DACA march to U.S. Supreme Court stops for a Friday rally at Philly City Hall
The marchers expect to arrive this month outside the Supreme Court on the day arguments begin over DACA.
A dancing, singing, drum-banging troupe of DACA recipients strode loudly into Philadelphia on Friday, marking the halfway point of a New York-to-Washington march to save a program that allows migrants who were illegally brought as children to live and work in the United States.
They arrived, several said, with sore feet but strong spirits.
“The American people support us,” said Carolina Fung Feng, 30, noting that people along the route readily donated supplies, “and they’re showing us their love.”
Fung Feng, whose parents brought her to the U.S. from China, is a plaintiff in the federal lawsuit over the fate of Deferred Action for Childhood Arrivals.
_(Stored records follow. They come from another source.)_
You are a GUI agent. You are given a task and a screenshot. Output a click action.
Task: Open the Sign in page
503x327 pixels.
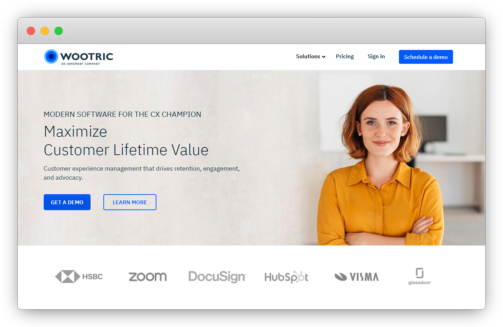click(376, 56)
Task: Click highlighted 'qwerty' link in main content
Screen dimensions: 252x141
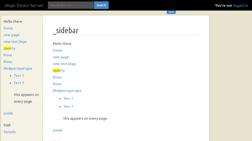Action: [x=59, y=70]
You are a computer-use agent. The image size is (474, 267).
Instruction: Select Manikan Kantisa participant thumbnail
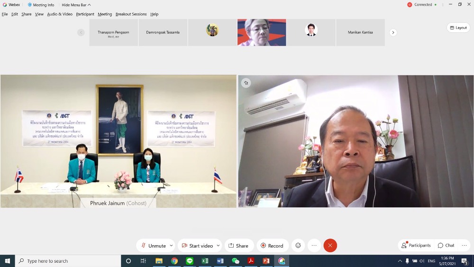click(360, 32)
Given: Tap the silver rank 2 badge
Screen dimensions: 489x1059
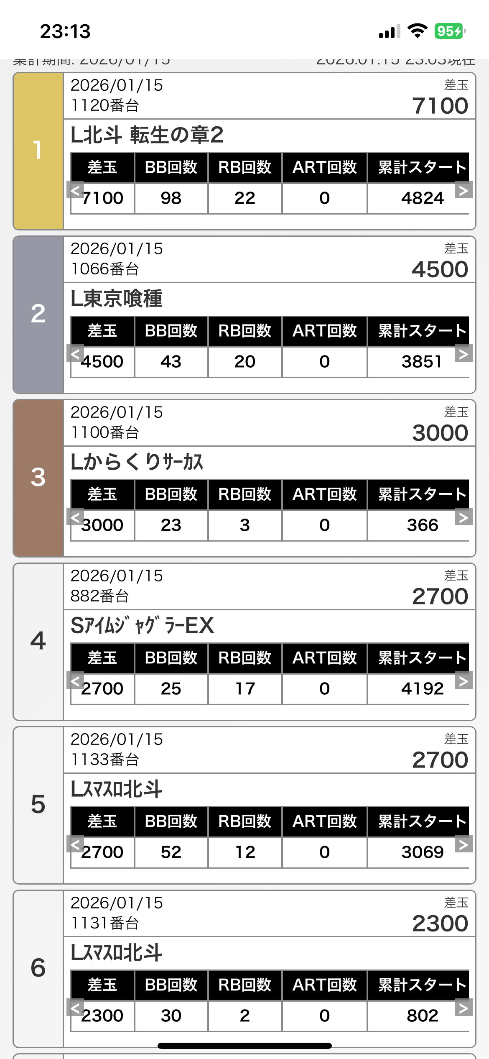Looking at the screenshot, I should [x=38, y=315].

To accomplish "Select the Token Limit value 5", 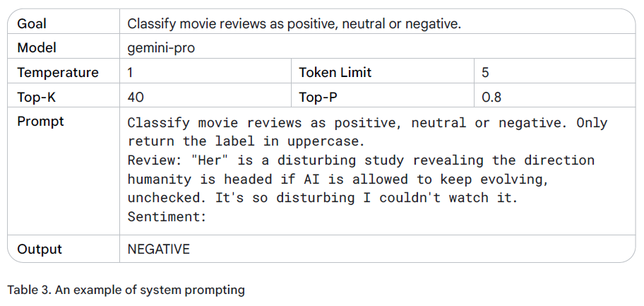I will (485, 72).
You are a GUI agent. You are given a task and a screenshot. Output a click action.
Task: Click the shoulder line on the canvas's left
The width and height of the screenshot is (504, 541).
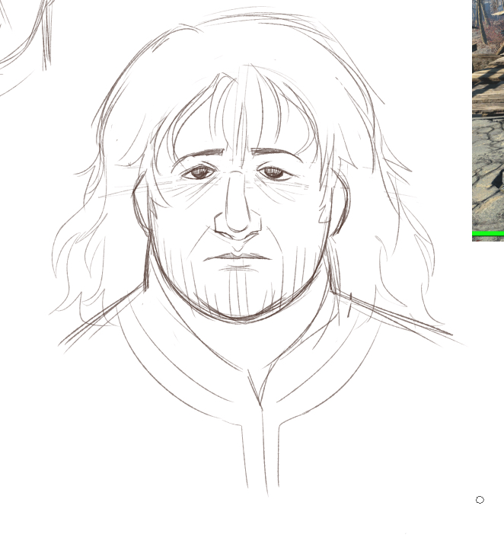click(99, 320)
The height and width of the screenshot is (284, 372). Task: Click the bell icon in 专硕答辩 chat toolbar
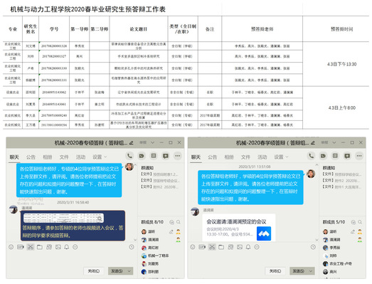(x=67, y=247)
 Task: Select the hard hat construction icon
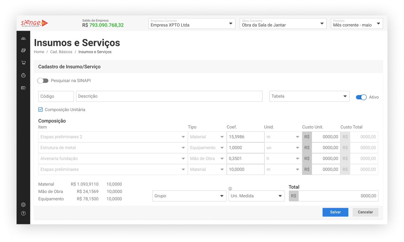point(23,75)
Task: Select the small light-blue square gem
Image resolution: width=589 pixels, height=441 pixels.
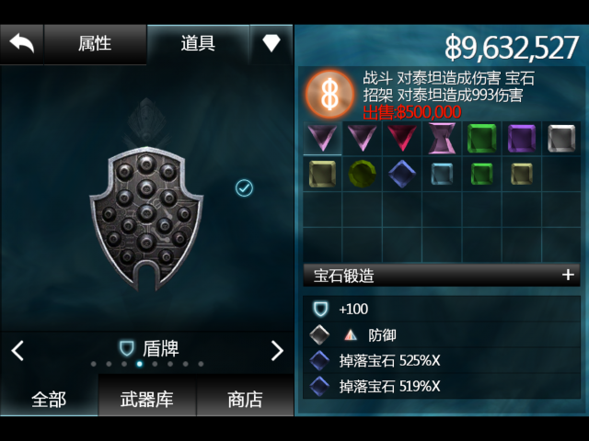Action: pos(442,174)
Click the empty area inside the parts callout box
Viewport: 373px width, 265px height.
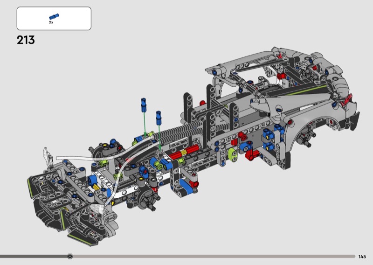[75, 19]
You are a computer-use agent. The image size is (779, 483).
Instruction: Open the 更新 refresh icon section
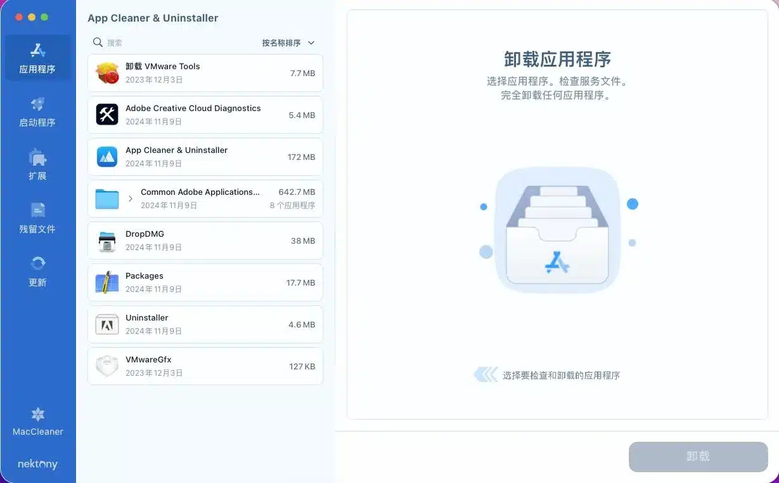pos(37,272)
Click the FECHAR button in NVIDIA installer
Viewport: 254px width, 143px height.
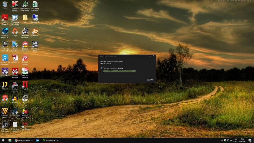(x=150, y=80)
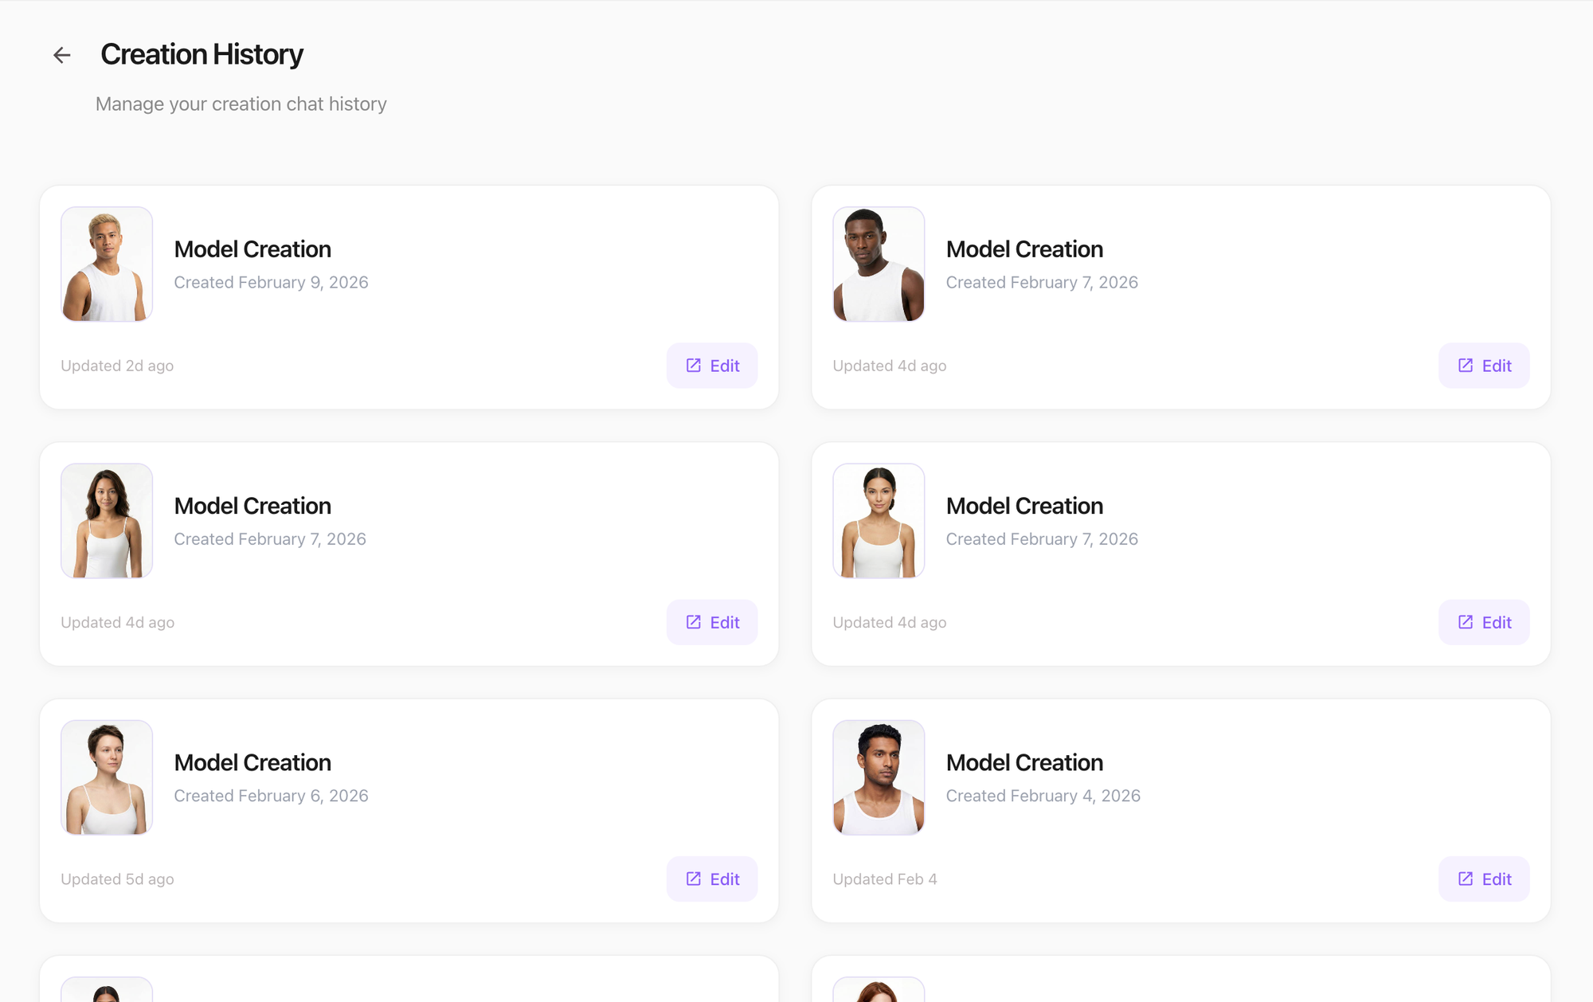This screenshot has width=1593, height=1002.
Task: Click the edit icon for the long-haired woman's card
Action: [x=694, y=622]
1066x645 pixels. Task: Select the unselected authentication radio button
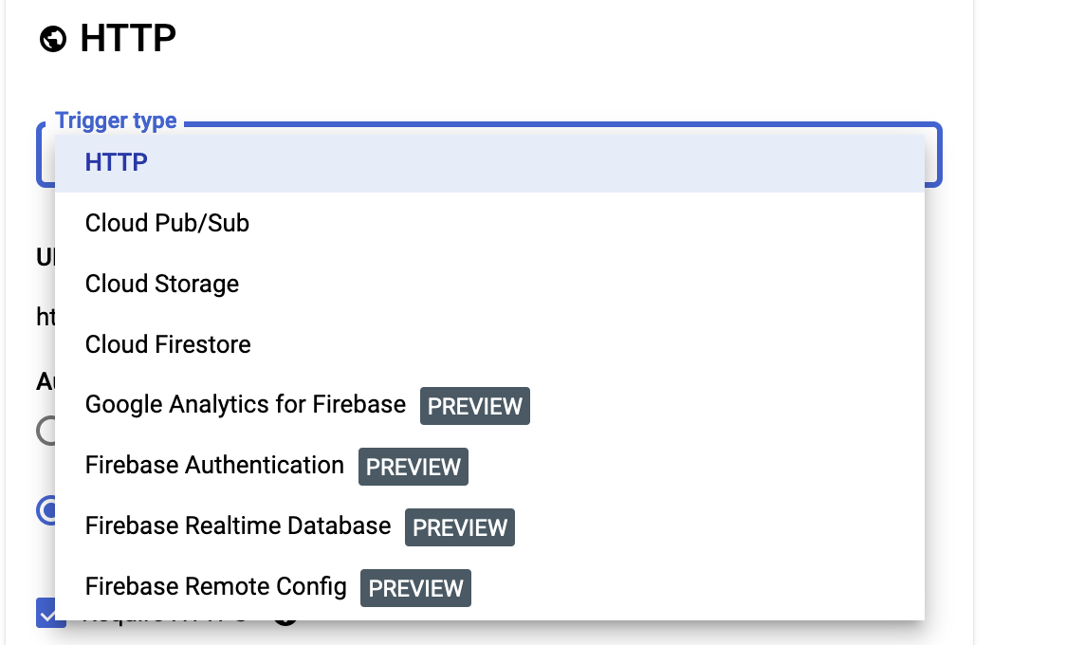46,431
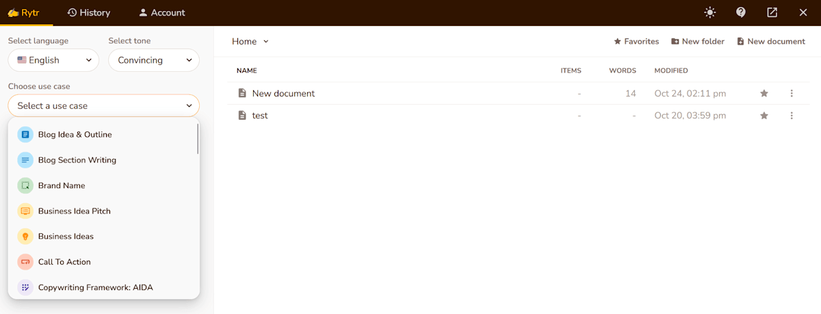This screenshot has width=821, height=314.
Task: Select the Blog Idea & Outline icon
Action: tap(25, 135)
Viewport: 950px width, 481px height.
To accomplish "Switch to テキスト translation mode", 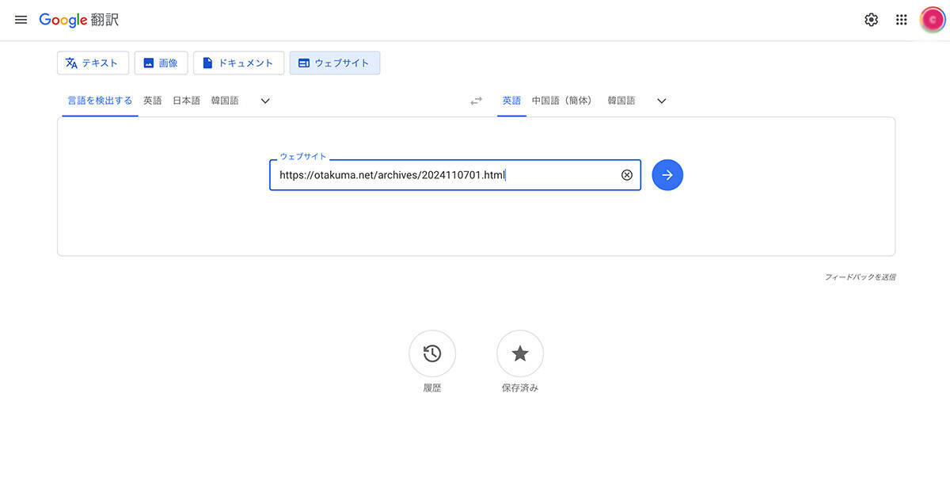I will 93,63.
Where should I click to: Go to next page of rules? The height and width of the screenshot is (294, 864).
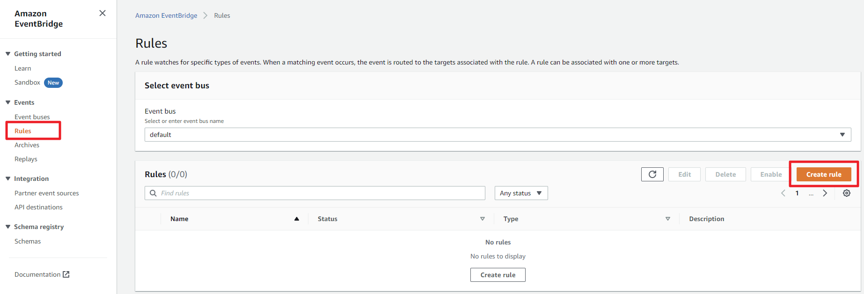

That Obama-era program allowed about 790,000 young immigrants brought by their parents to live, work, and attend school in America without fear of deportation.
They do not receive citizenship or legal status, but are able to register for renewable two-year deferments.
President Donald Trump ended DACA in September 2017, but the courts blocked that termination so legal challenges could be heard. Since then, DACA holders have lived in limbo, wondering if they’ll be deported to countries they don’t know, where they’ve never lived, and where they may not speak the language.
The core issue for the high court is whether President Barack Obama had the authority to create the program without approval from Congress.
DACA opponents say he could not legally do so. And they say the federal government must enforce immigration laws fairly and equally, without special provisions and exceptions based on age. The blame for the situation, they say, rests with immigrant parents who knowingly broke the law.
Critics call DACA a reward for bad behavior, one sure to make the country an “amnesty magnet” for undocumented people.
With or without an active DACA program, the number of migrants arriving at the nation’s southern border has surged — up 87% in a year, from 521,090 in fiscal 2018 to 977,509 in fiscal 2019, according to U.S. Customs and Border Protection.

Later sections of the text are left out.